第5話。冒険者CO
グレーであるレッドの冒険者COが事実ならば、人間陣営の勝率は25%から50%まで上昇する。
「ここで冒険者COですか。想定の範囲内ですが、悪手ですね」
だがそれを易々と通すほどミサキは甘くない。誰がどう見てもこのタイミングでの冒険者COは苦し紛れの悪あがきだ。
「あなたの意図は分かります。3人のグレーの中から冒険者が名乗り出ればグレーを2人に減らせて勝率が50%にまで上がるという考えなんですね。でも私、そんなことする人にはこう言っちゃいます」
いつもと何一つ変わらない笑顔を見せるミサキ。だが今はその顔が何よりも怖い。
「嫌ですよぉレッドさん、潜伏してくれる手筈だったじゃないですか。上手く冒険者を乗っ取れたから良いものの、もし対抗が出ていたら危なかったんですからね?」
「テメェ……!」
「とはいえ悪魔の前に身を晒す勇気は賞賛に値します。
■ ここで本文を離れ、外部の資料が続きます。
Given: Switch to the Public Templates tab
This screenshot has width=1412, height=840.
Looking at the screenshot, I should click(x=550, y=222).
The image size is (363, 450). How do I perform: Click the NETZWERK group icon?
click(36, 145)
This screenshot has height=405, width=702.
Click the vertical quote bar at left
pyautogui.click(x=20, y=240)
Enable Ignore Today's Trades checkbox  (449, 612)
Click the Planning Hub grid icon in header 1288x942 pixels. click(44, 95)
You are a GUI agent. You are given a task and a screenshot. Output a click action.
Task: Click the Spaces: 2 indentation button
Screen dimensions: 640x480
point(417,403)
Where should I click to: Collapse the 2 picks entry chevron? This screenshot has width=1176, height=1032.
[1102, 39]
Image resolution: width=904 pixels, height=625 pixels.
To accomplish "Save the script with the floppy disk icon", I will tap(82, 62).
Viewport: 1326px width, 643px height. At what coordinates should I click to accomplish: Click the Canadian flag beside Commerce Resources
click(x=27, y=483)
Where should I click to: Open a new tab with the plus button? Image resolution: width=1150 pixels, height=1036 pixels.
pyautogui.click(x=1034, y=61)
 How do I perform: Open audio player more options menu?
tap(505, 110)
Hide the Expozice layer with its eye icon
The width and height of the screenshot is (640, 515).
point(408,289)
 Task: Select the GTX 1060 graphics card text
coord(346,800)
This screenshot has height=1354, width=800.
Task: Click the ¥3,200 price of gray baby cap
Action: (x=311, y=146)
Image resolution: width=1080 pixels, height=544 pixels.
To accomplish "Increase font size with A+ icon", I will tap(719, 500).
プレゼントでも贈りましょうか。喜んでくれたら嬉しいのですが」
ミサキはレッドが冒険者騙りの悪魔である可能性を仄めかした。これでレッドが50%に上げようとした勝率は、再び25%にまで叩き落とされてしまった。
「ハッ、抜かしやがれ。何はともあれ、ようやくお喋りする気になったみてえじゃねえか」
その通りだ。レッドの冒険者COにミサキは対応しなくてはならなかった。彼女は無回答の牙城を打ち破り、ミサキを殴り合いの場に引きずり出したのだ。
「上等だ。ついでにここで俺様を打ち負かして、頭を踏まれた借りを返してみるかぁ?」
「踏まれたのがクレア様なら怒っていましたが、自分の頭が踏まれた程度では人を恨んだりなんてしませんよ、私。それはさておき、もうこの後は悪魔会議もできませんし、せっかくだから今この場で今後の打ち合わせでもしましょうか。私の遺言、ちゃんと聞いて下さいね?」
「ほざいてろ。俺様から殺らねぇなら、必ず護衛成功を出してやるぜ」
護衛成功さえ出ればレッドのシロが確定する。そうなればグレー2人からクロを選べばいいので、人間陣営の勝率は50%……!
「ではレッドさんが言い訳できるように本日の襲撃先は限定せず、ハスキちゃんかアクセルさんかのどちらかにしましょう。もちろん悪魔陣営であるレッドさんは、好きな方を守る振りをして好きな方を殺して下さいね。これで人魔比率は3:2です」
だが護衛成功が出なかった場合、レッドがクロである可能性が燻り続ける。そうなれば人間陣営の勝率はやはり25%……。
「ざけんな。それに今日を外しても明日は鉄板護衛だ。結局テメェらは俺を殺すしかねえんだよ」
その通りだ。今日の護衛を外しても、明日の護衛は必ず成功する。吊り縄の数に変化は無いが、レッドが殺されない限り勝率は50%! そして護衛失敗するようなら、レッドが冒険者騙りの最後のクロだ!
「それは怖いですね。では明日はエリーさんかマリアさんのどちらかを襲撃しましょう」
グレー……噛み……。
「これで2:1の最終日を迎えます。内訳は確定シロ、グレー、レッドさん。レッドさんの役職が何であれ、最後のグレーを吊ればあなたの勝利ですね。おめでとうごさいます」
「ふざけてんのかテメェ……!」
「あなたに勝利を。これが私からのプレゼントです。どうでしょう、喜んでいただけますか?」
椅子から立ち上がり、うやうやしく貴族式のお辞儀を贈るミサキ。クロと敵対してシロアピールを狙うレッドに対し、ミサキは戦わなかった。愛情を持って手を差し伸べ、慈愛に満ちた勝利を贈る。まるで大天使の仮面を被った悪魔だ。こんな事をされたらレッドの信用は地の底に落ちる。
残された人間陣営はどうなるだろうか……。
グレー3人から誰を吊るかという選択肢は、レッドを最後に吊るか否かという選択肢に書き換えられた。さらに意見の塗り分けも明白だ。『レッドに禍根を持つマリアとハスキはレッドがクロだと主張する』一方で、『レッドを慕うアクセルとエリーはレッドがシロだと主張する』だろう。そして、『どちら側の主張者を生かすかは、悪魔に決定権がある』のだ。
人間陣営の勝率、0%…………。
レッドはミサキと殴り合うべきではなかった。ミサキの口を開かせるべきではなかった。人は悪魔には勝てない。逆境に立ち向かう知恵と勇気を利用され、希望は絶望にすり替えられる。私が生き残っていたとしても、こんな状況を作ったレッドはミサキとグルだと主張していたかもしれない。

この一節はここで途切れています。